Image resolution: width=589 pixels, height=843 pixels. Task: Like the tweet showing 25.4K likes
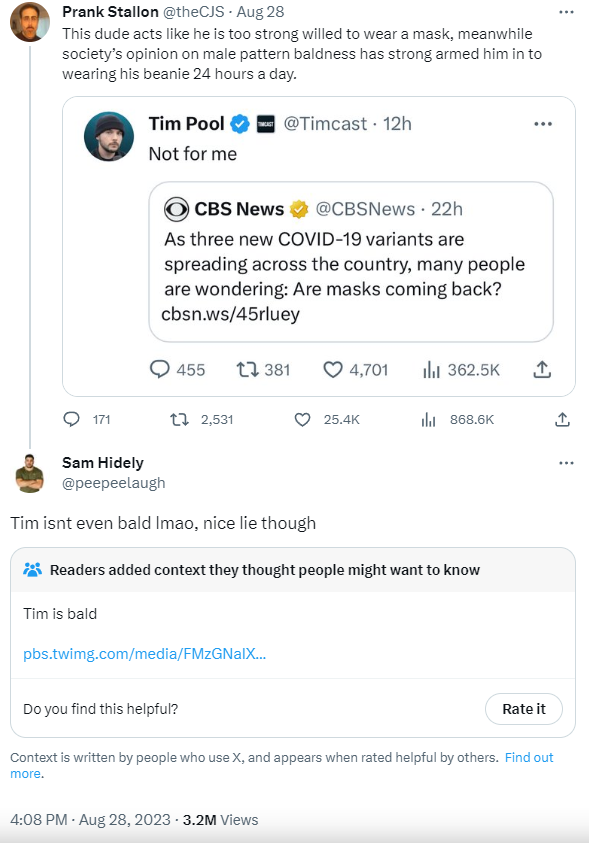(303, 419)
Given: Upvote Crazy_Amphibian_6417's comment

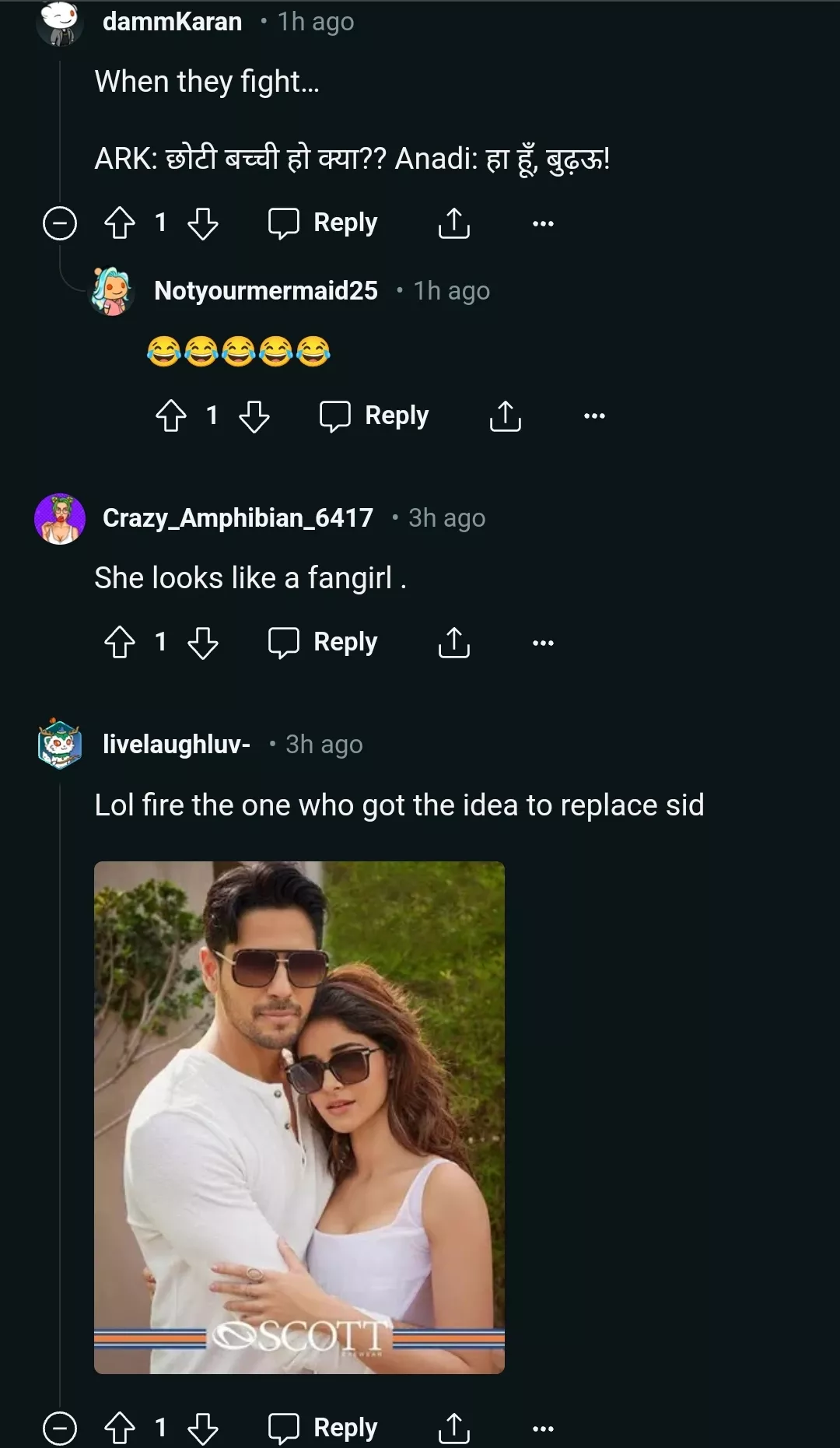Looking at the screenshot, I should pos(120,643).
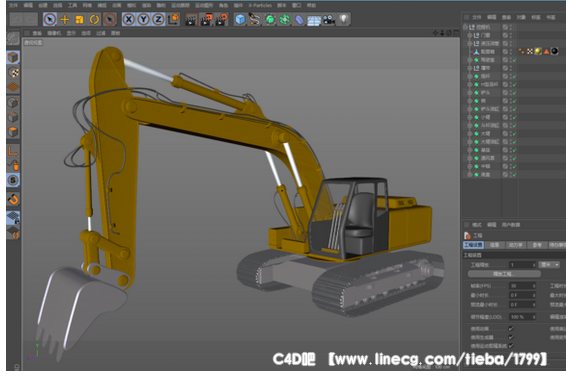Uncheck the Use Animation checkbox
Viewport: 573px width, 376px height.
click(x=511, y=328)
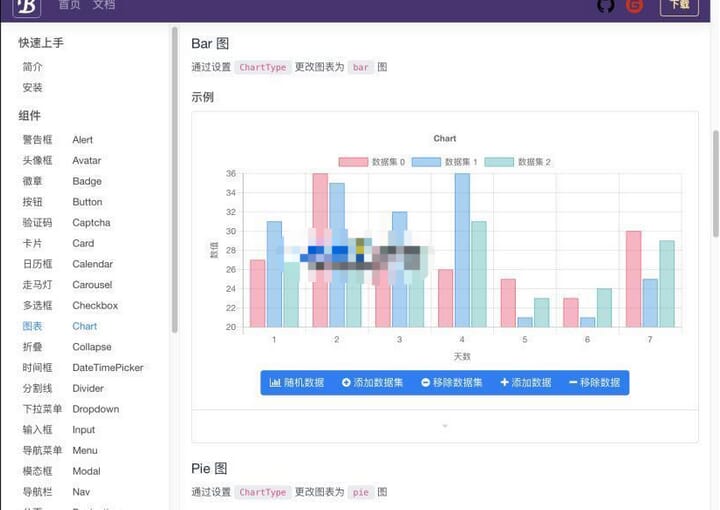Image resolution: width=720 pixels, height=510 pixels.
Task: Click the sidebar vertical scrollbar
Action: click(x=174, y=179)
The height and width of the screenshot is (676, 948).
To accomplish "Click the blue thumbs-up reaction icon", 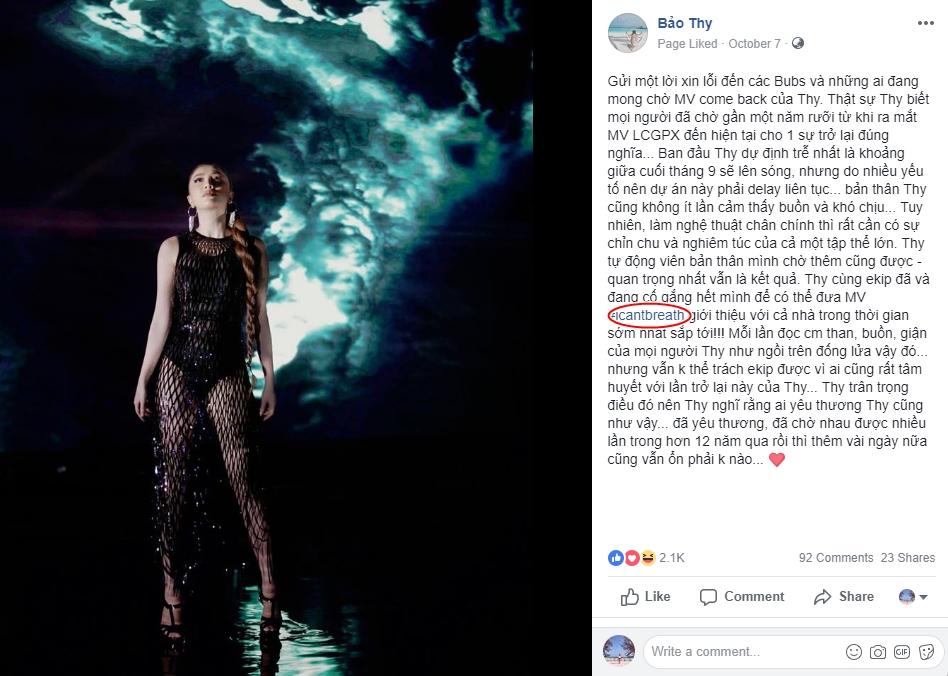I will [x=615, y=557].
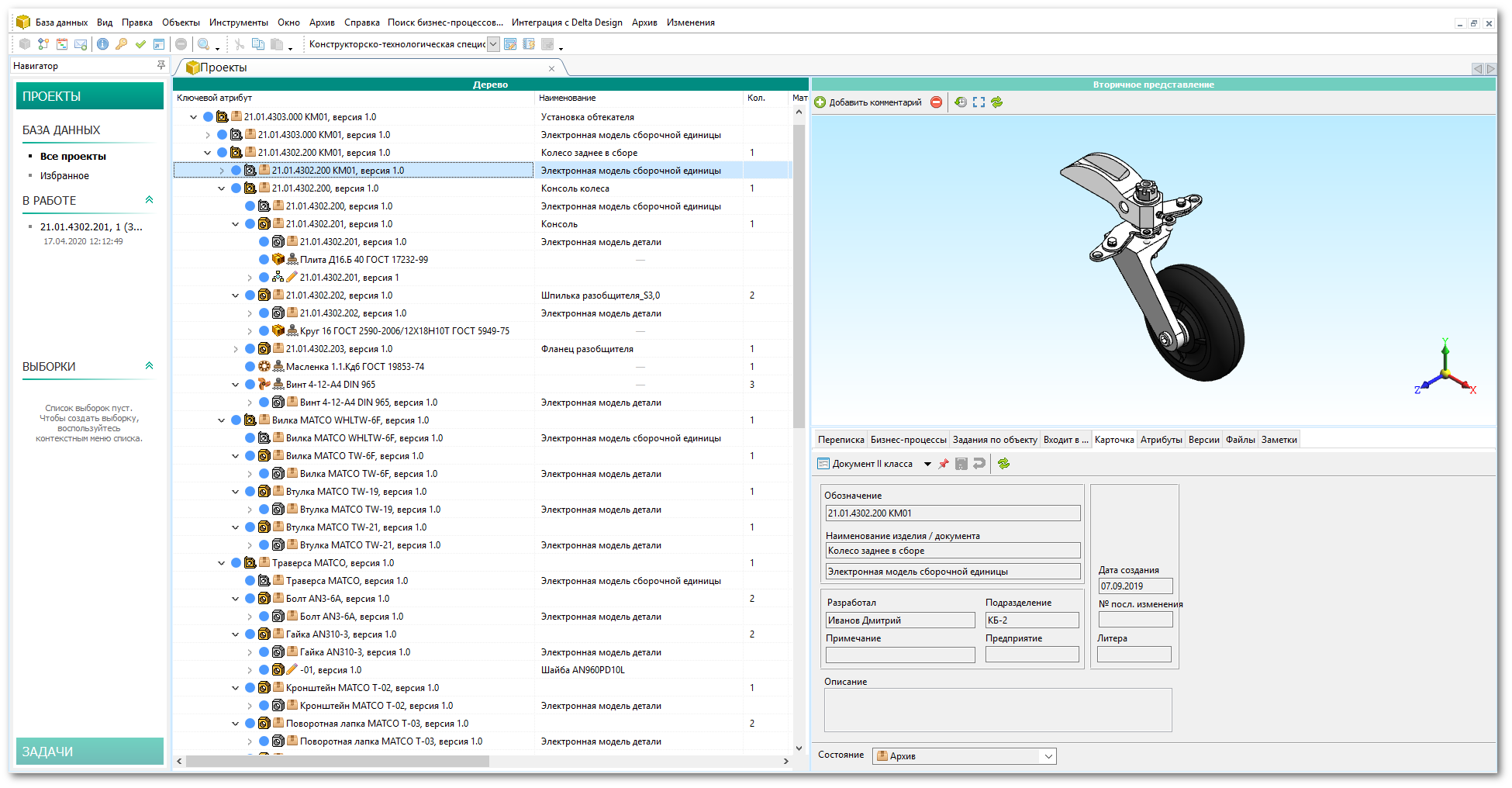Switch to the Атрибуты tab
This screenshot has height=788, width=1512.
click(x=1161, y=440)
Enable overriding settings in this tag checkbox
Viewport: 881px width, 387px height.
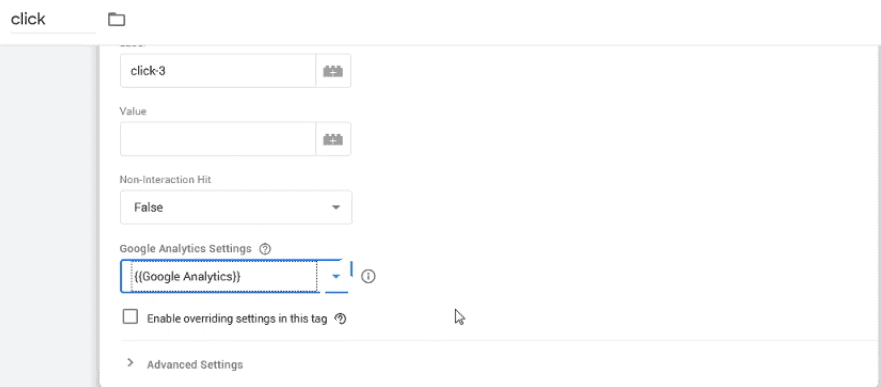[x=130, y=317]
######
• **GOAL OF THE EXERCISE**: Please copy exactly, and only, the lines from the one that contains "Enable overriding settings" through the last line of the data above, omitting all pictures.

• **ANSWER BELOW**:
Enable overriding settings in this tag checkbox
Viewport: 881px width, 387px height.
[x=130, y=317]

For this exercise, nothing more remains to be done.